Within the material below, how many lines include "結婚式二次会の画像"? Answer with the count only.
─── Source material ───
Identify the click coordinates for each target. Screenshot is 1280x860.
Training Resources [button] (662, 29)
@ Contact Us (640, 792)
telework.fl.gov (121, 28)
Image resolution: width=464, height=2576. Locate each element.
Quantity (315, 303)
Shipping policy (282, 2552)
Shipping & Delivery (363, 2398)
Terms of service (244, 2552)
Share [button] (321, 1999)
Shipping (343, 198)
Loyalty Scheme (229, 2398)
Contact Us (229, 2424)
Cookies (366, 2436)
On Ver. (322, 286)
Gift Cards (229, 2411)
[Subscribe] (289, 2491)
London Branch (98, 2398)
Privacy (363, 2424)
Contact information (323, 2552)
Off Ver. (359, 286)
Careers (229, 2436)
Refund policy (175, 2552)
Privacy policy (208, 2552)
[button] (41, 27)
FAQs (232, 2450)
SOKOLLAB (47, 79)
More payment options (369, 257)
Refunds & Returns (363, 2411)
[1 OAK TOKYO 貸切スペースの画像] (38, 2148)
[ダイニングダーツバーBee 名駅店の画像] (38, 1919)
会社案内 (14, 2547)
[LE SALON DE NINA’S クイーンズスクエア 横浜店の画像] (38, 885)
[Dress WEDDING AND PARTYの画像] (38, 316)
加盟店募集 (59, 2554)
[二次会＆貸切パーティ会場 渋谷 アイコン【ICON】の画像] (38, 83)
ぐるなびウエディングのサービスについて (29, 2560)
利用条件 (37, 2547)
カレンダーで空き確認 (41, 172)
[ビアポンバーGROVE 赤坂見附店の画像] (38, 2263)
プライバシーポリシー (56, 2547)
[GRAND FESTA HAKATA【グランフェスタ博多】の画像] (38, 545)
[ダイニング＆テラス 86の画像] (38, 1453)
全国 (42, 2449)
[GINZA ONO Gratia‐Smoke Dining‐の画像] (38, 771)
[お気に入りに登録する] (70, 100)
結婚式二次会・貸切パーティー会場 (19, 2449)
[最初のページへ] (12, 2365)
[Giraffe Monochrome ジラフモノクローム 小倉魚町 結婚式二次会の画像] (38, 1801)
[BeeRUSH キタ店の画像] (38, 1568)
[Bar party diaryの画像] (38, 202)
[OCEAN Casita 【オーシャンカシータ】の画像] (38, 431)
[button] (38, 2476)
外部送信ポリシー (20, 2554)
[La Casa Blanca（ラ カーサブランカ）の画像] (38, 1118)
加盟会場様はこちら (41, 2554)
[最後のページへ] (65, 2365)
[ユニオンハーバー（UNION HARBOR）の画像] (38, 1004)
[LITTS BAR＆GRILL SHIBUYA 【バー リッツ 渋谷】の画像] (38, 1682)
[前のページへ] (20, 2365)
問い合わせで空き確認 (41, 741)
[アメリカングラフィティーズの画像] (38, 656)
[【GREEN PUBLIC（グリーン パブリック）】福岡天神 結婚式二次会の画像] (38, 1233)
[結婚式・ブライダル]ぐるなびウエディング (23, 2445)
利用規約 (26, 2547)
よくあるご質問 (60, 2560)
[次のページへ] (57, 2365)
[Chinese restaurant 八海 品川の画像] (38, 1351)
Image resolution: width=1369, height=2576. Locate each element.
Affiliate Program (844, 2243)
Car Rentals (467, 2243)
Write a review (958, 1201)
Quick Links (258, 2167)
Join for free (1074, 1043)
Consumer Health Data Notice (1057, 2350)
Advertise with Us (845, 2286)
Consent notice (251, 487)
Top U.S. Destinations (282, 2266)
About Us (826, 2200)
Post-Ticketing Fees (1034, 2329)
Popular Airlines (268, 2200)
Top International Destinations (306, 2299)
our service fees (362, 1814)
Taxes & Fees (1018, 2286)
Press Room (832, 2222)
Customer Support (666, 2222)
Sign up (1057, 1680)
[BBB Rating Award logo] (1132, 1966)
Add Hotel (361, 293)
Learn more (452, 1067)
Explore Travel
───
#### [Exercise output]
2